BEGIN Material provided

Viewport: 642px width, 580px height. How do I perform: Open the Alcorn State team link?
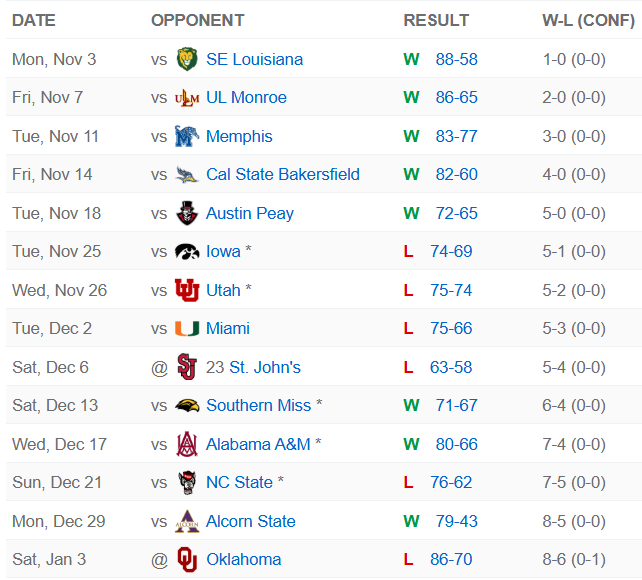pos(250,521)

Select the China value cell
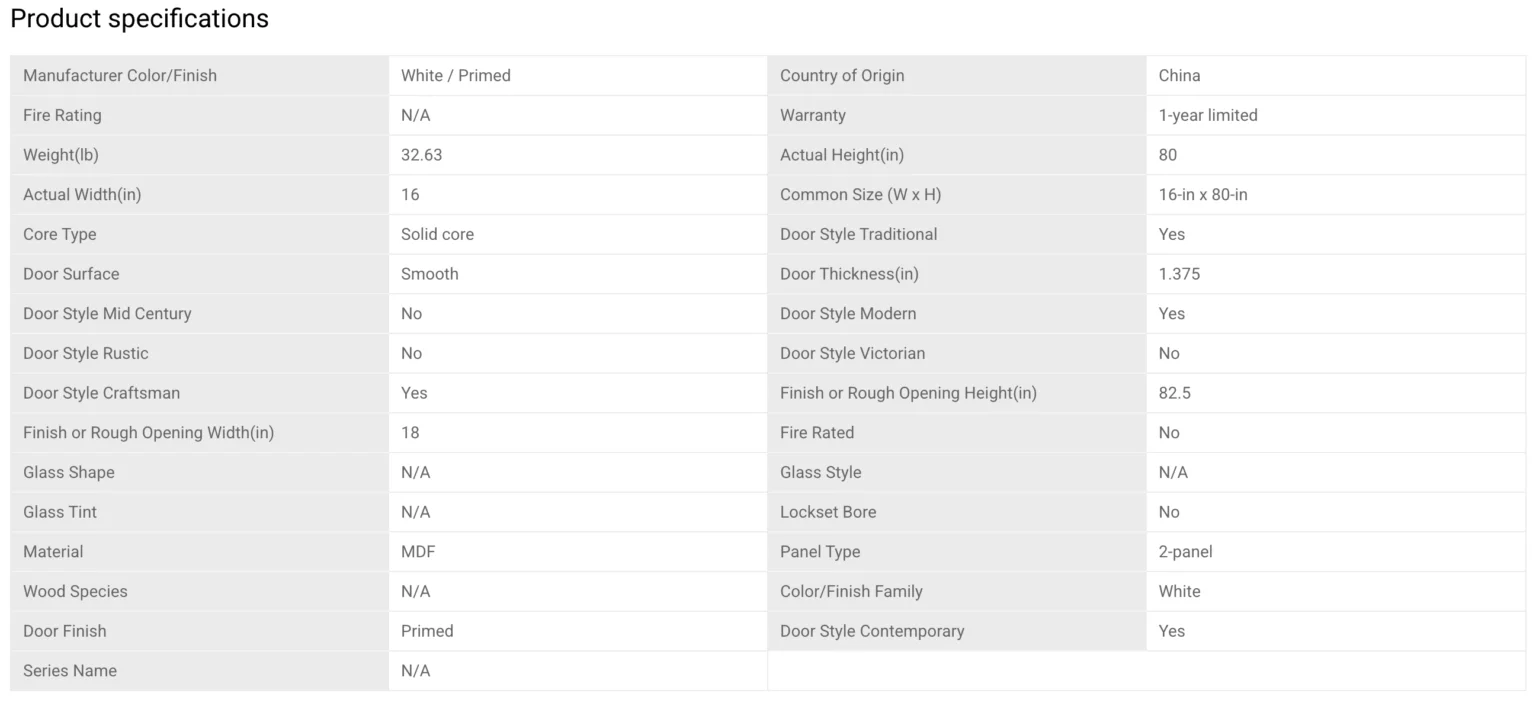pyautogui.click(x=1180, y=76)
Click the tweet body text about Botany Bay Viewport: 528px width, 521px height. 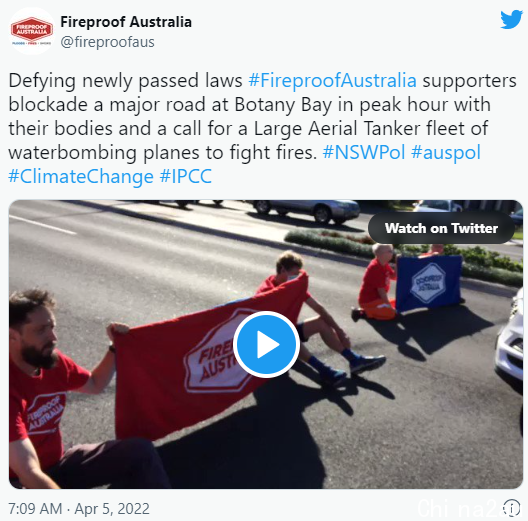click(x=262, y=128)
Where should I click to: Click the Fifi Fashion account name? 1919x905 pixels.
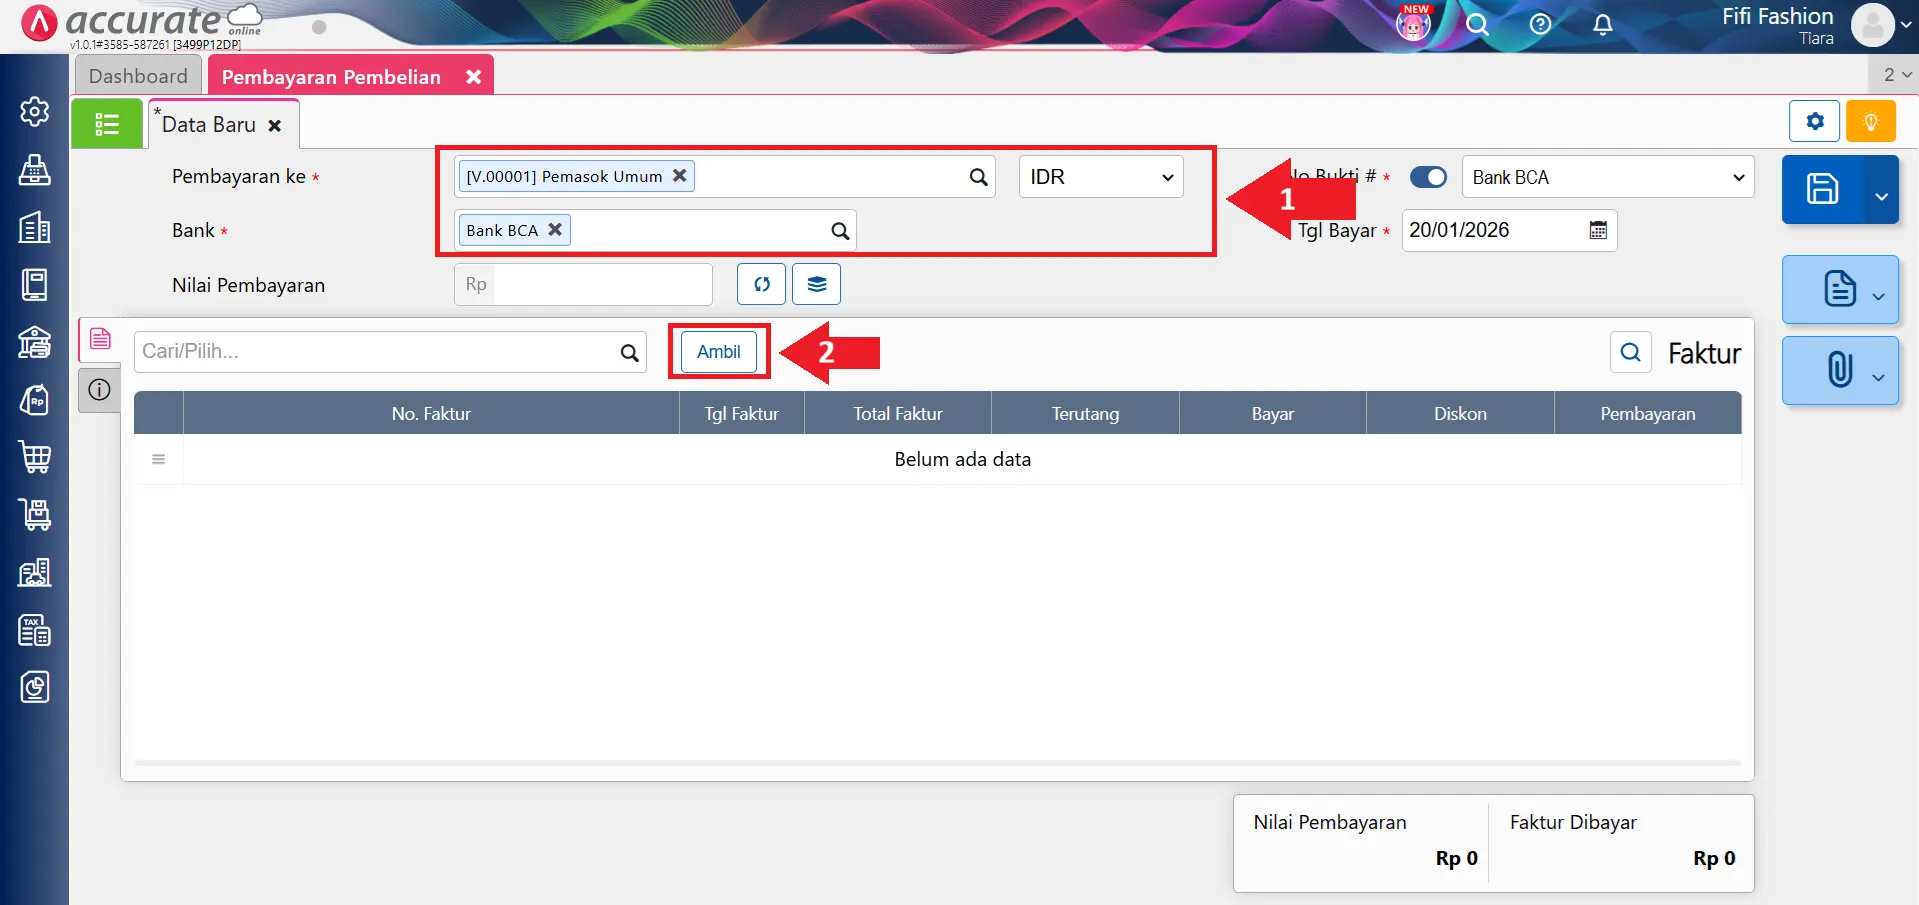(x=1777, y=17)
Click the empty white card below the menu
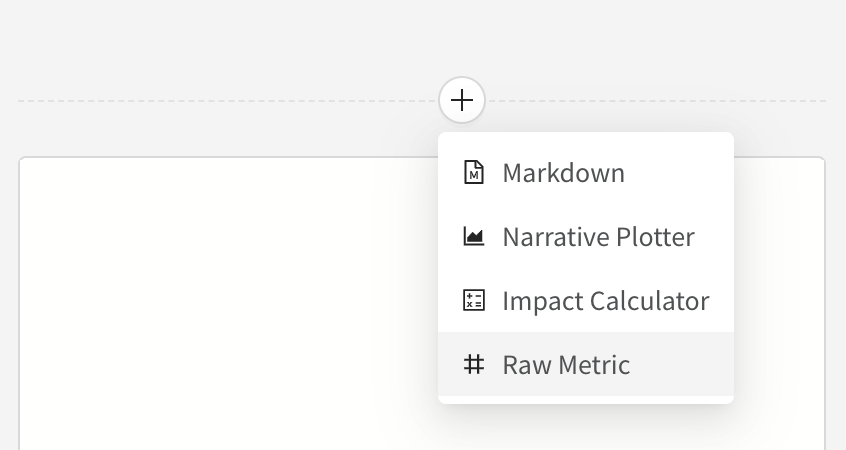846x450 pixels. click(220, 300)
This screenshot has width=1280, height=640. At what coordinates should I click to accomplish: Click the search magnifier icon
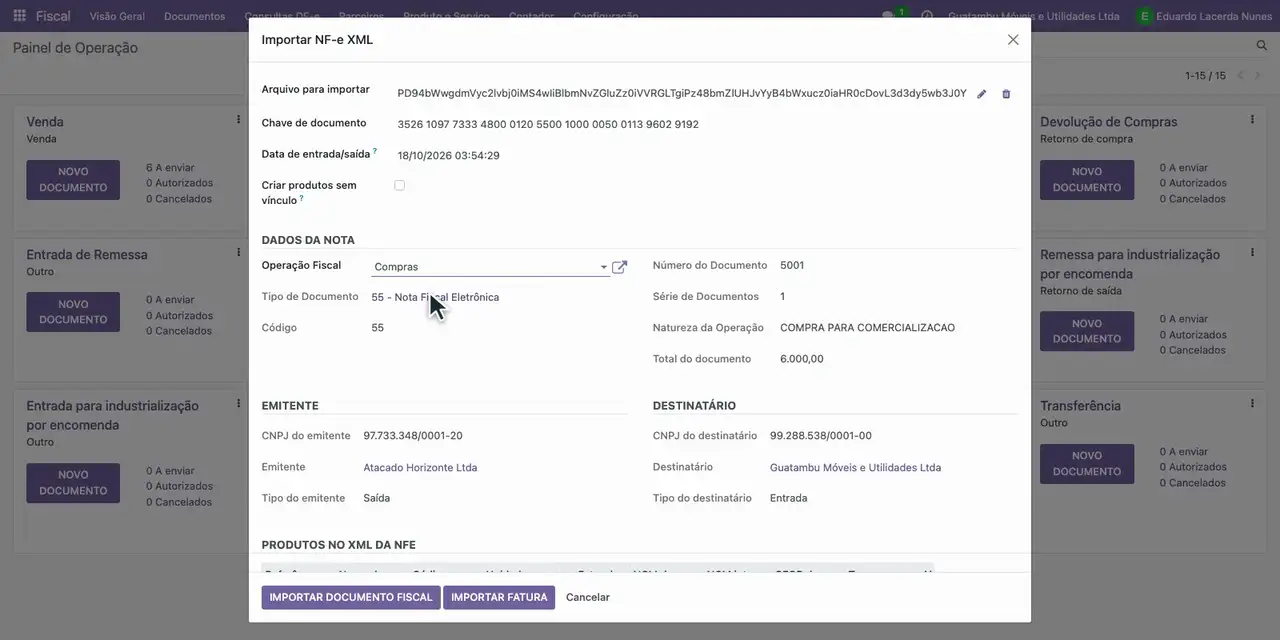tap(1261, 46)
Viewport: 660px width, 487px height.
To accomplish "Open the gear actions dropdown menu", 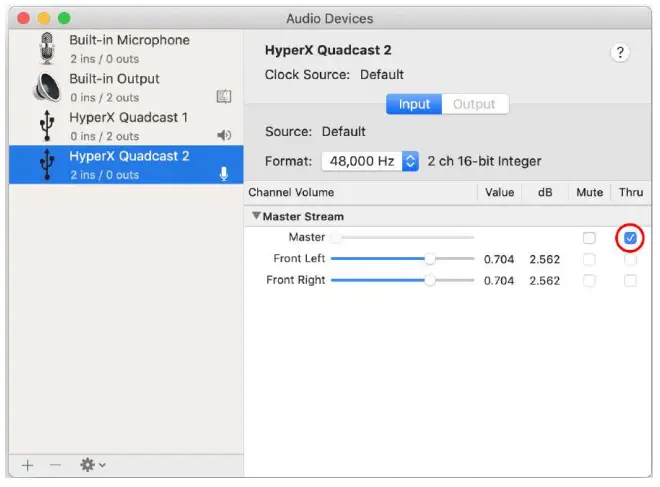I will coord(92,465).
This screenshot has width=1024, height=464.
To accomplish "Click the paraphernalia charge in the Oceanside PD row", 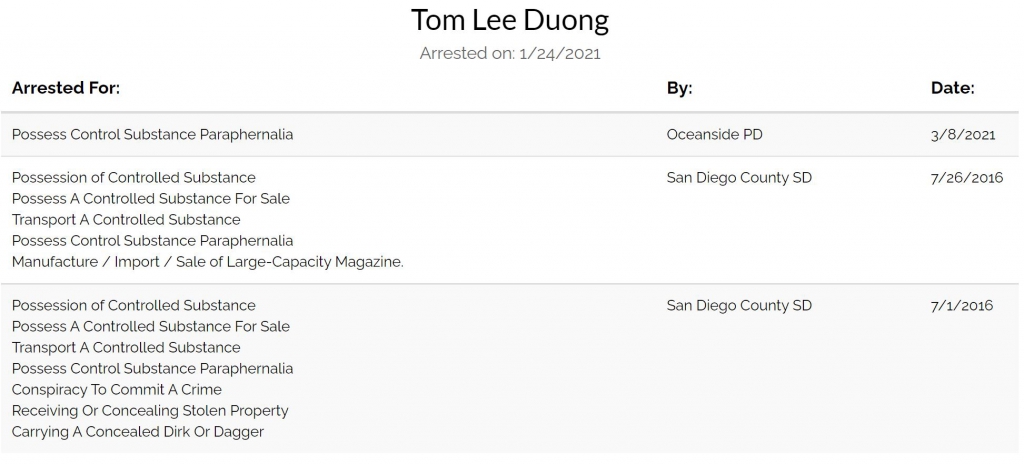I will [x=152, y=134].
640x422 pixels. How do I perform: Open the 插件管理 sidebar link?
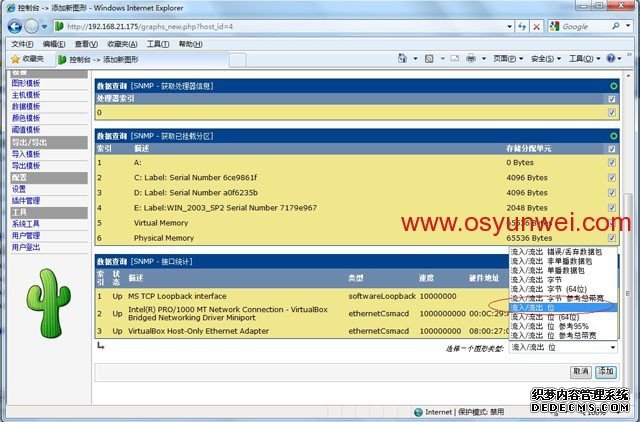[x=27, y=200]
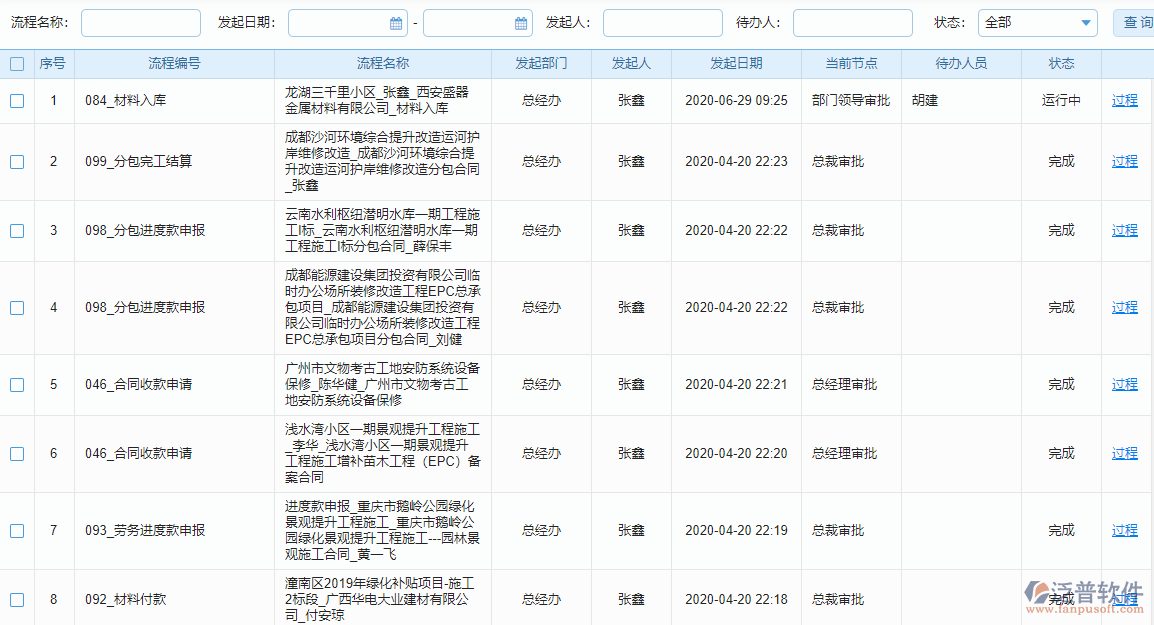The height and width of the screenshot is (625, 1154).
Task: Open 过程 link for 084_材料入库 row
Action: click(1124, 101)
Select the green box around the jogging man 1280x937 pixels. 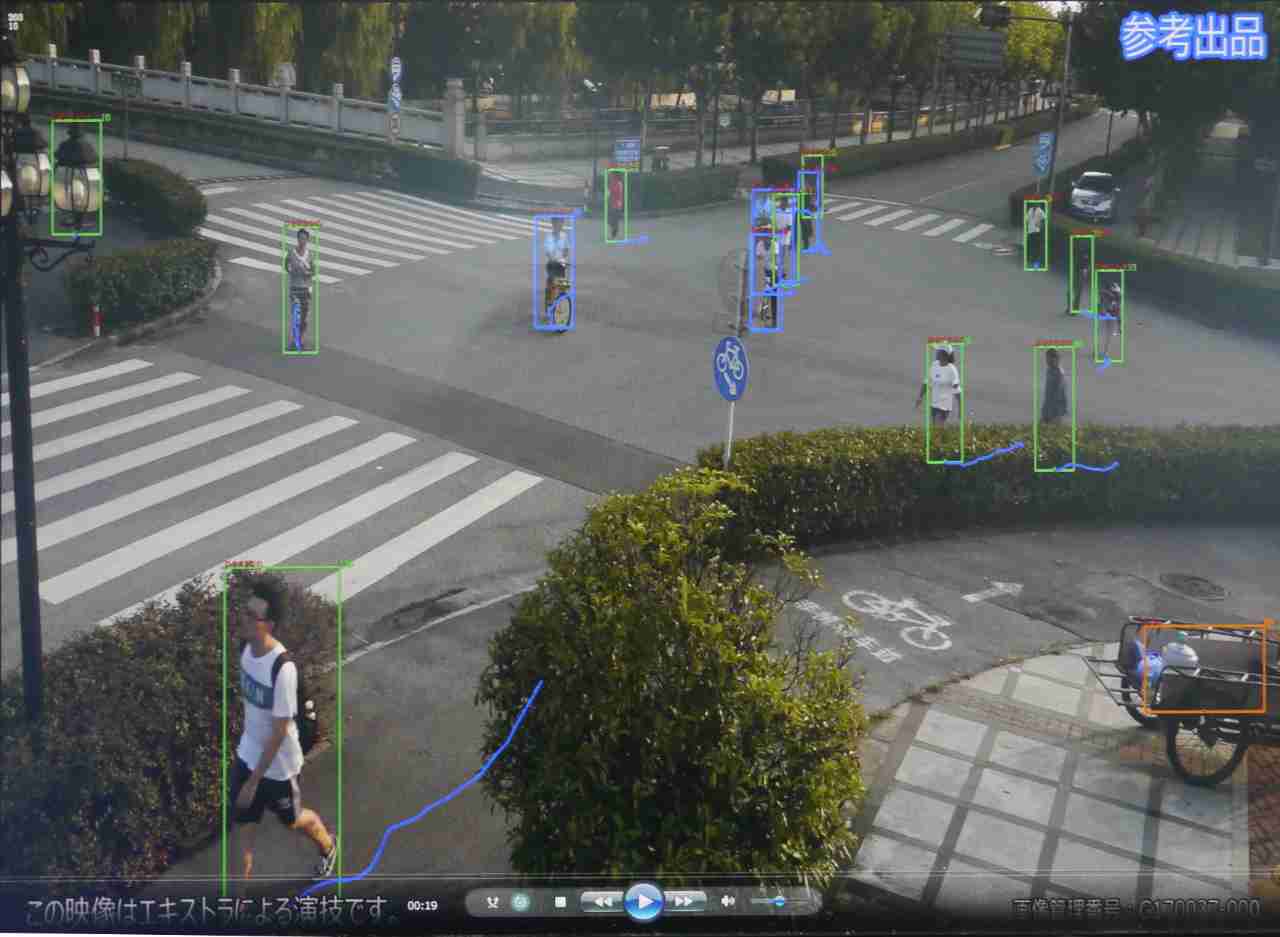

END Material provided

• Your task: Make an exact copy of the lines from the one holding "640x422 pixels. How" through the end of the material, both ends included, and keep the pictures out of it.

• Task solution:
640x422 pixels. How do I perform: Open the 插件管理 sidebar link?
[x=27, y=200]
The height and width of the screenshot is (625, 1154).
Task: Open 过程 link for 084_材料入库 row
Action: click(1124, 101)
Select the green box around the jogging man 1280x937 pixels. 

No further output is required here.